--- BEGIN Records ---

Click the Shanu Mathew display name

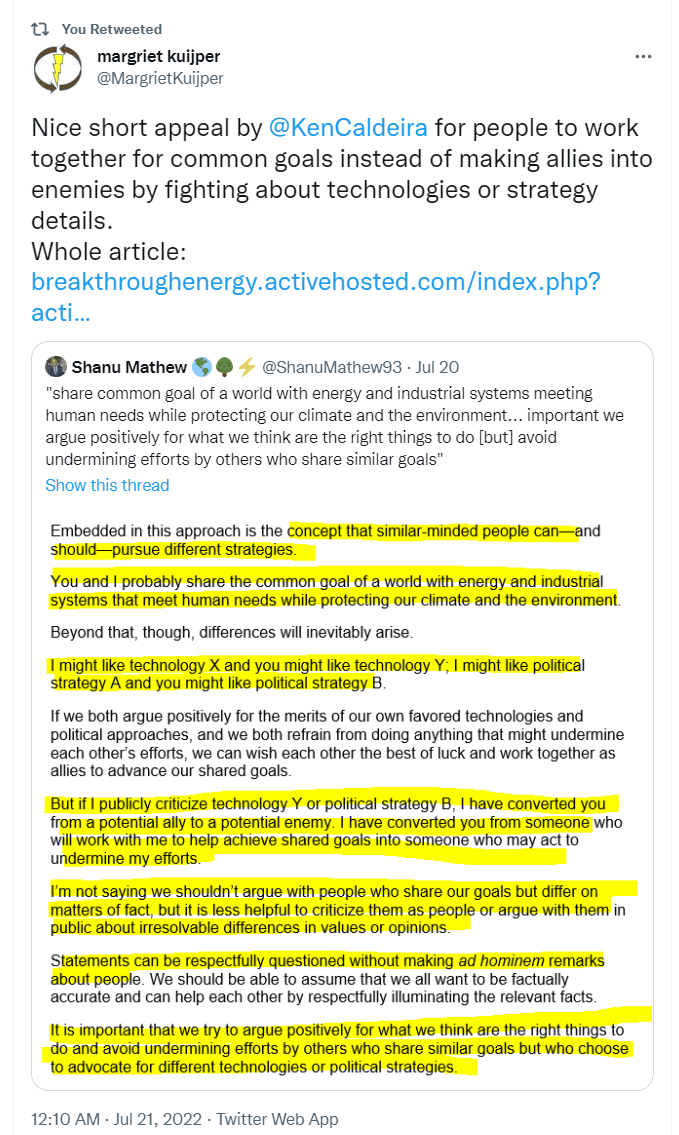coord(129,367)
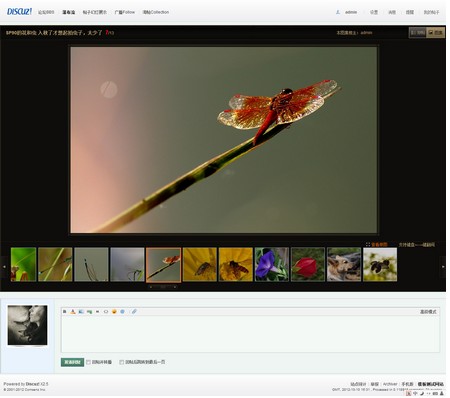Tick the jump-to-last-page checkbox after reply
The height and width of the screenshot is (398, 450).
[x=122, y=362]
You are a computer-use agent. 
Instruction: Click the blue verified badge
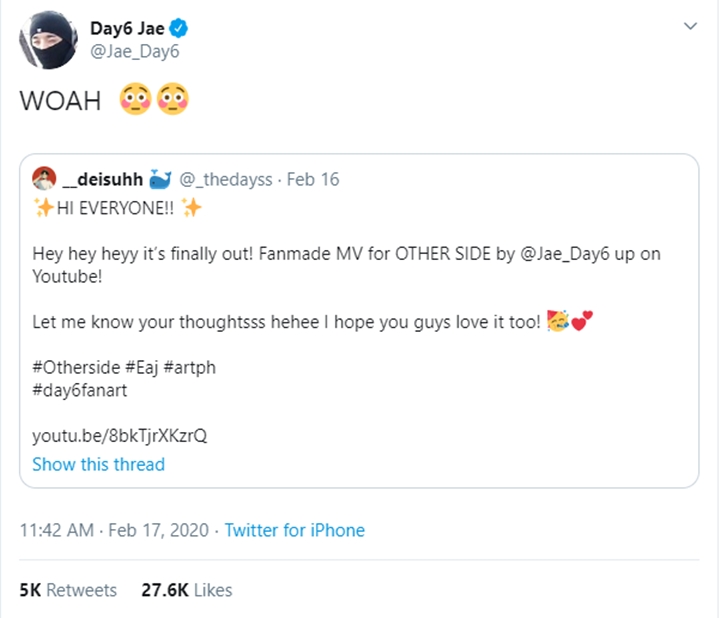(x=179, y=29)
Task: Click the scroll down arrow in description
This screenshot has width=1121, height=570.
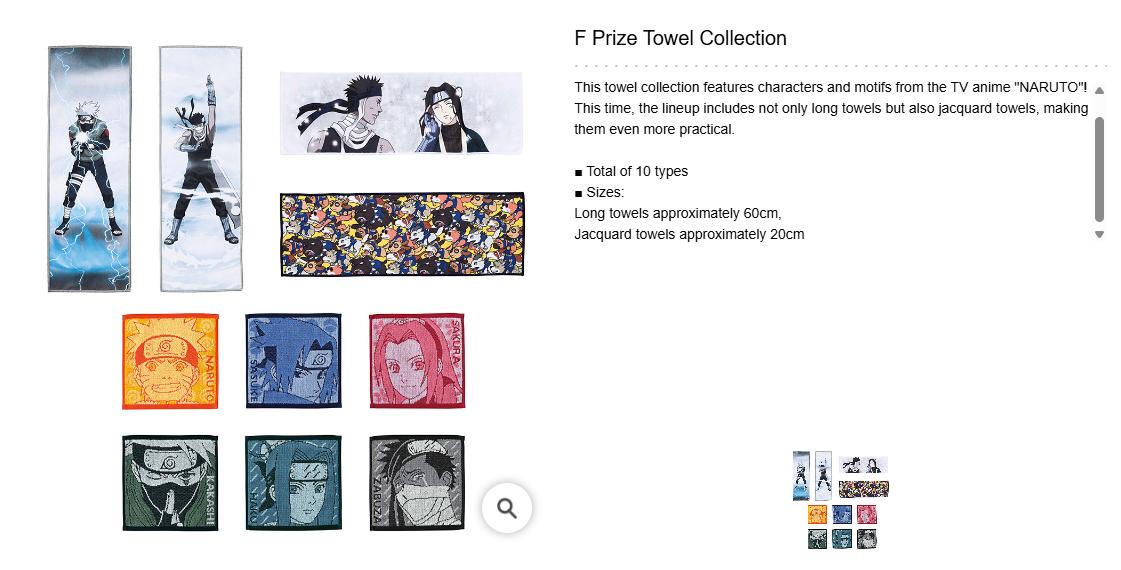Action: pos(1099,235)
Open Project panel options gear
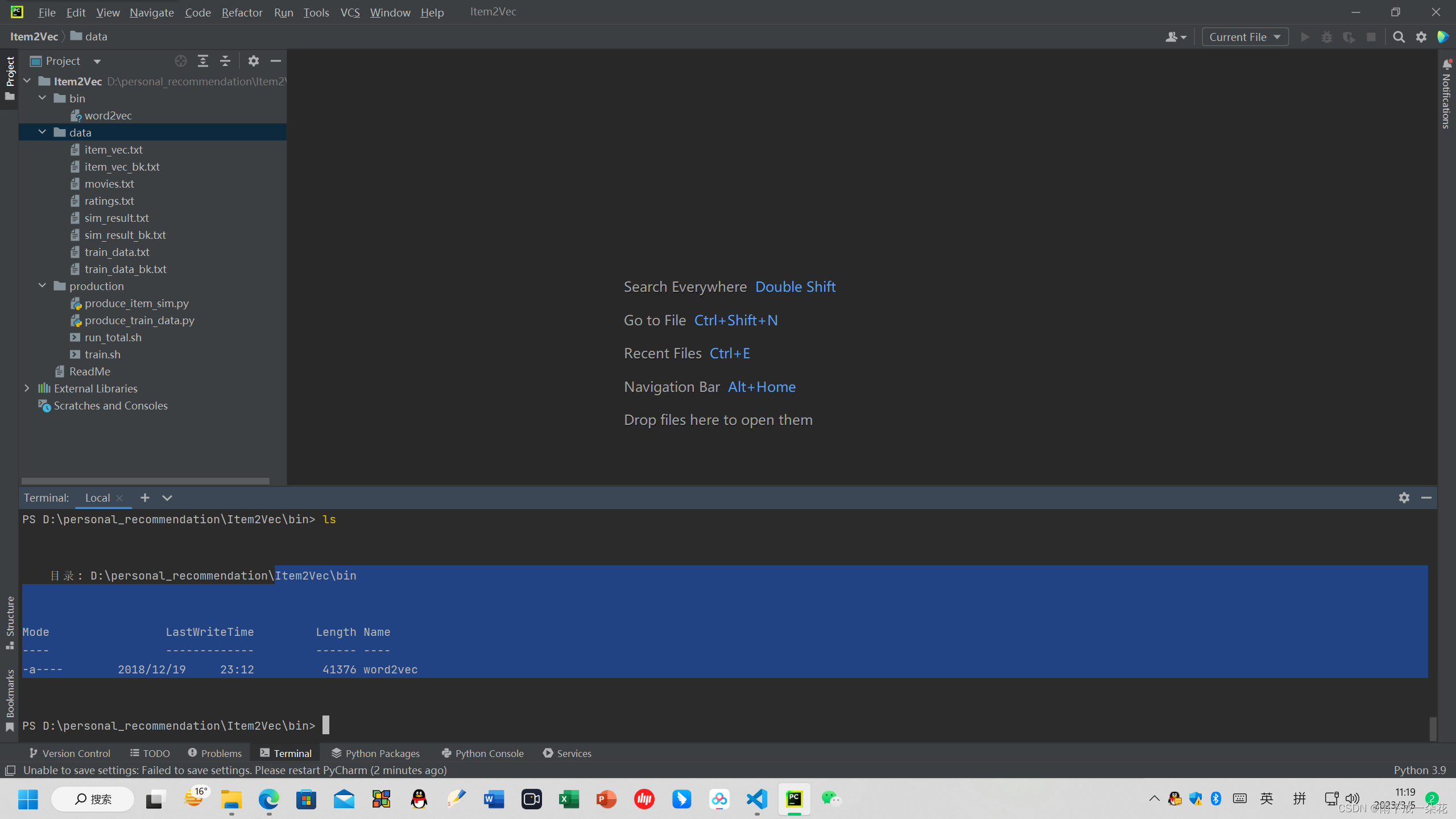 point(254,61)
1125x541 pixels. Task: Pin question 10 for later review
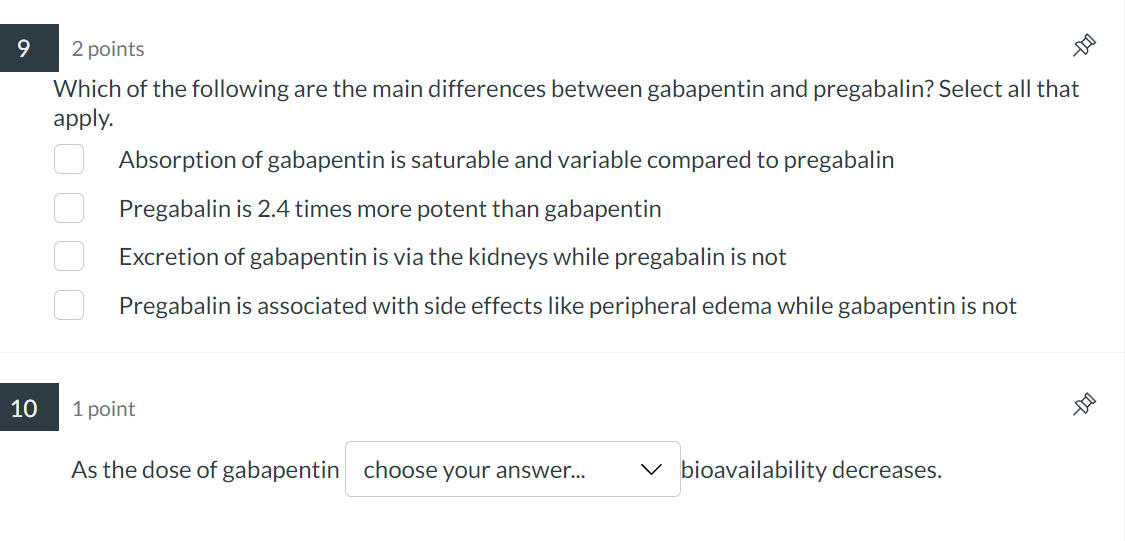1083,406
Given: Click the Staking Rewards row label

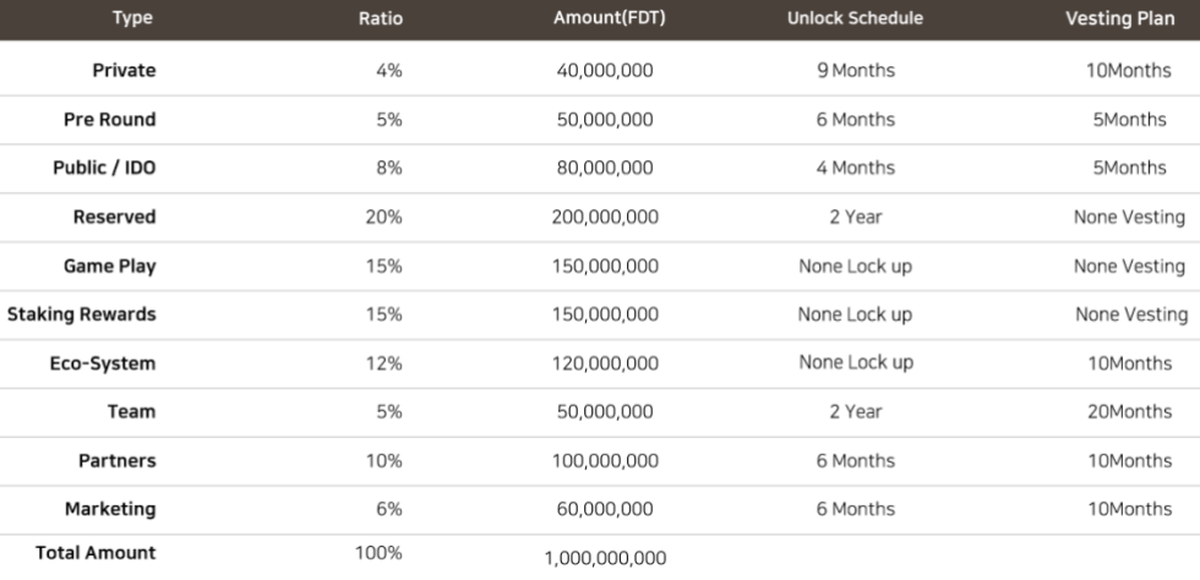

--- END Records ---

• _Task brief_
Give the text of the rows above as a JSON list of strings, with one string per line and no blank lines. Leave the pictures out of the answer.

• _Result_
[
  "Click the Shanu Mathew display name",
  "coord(129,367)",
  "Tick the jump-to-last-page checkbox after reply",
  "The height and width of the screenshot is (398, 450).",
  "[x=122, y=362]",
  "You are a computer-use agent. ",
  "Instruction: Click the blue verified badge",
  "(x=179, y=29)",
  "Task: Click the scroll down arrow in description",
  "This screenshot has width=1121, height=570.",
  "Action: pos(1099,235)",
  "Open Project panel options gear",
  " point(254,61)",
  "1125x541 pixels. Task: Pin question 10 for later review",
  "1083,406",
  "Given: Click the Staking Rewards row label"
]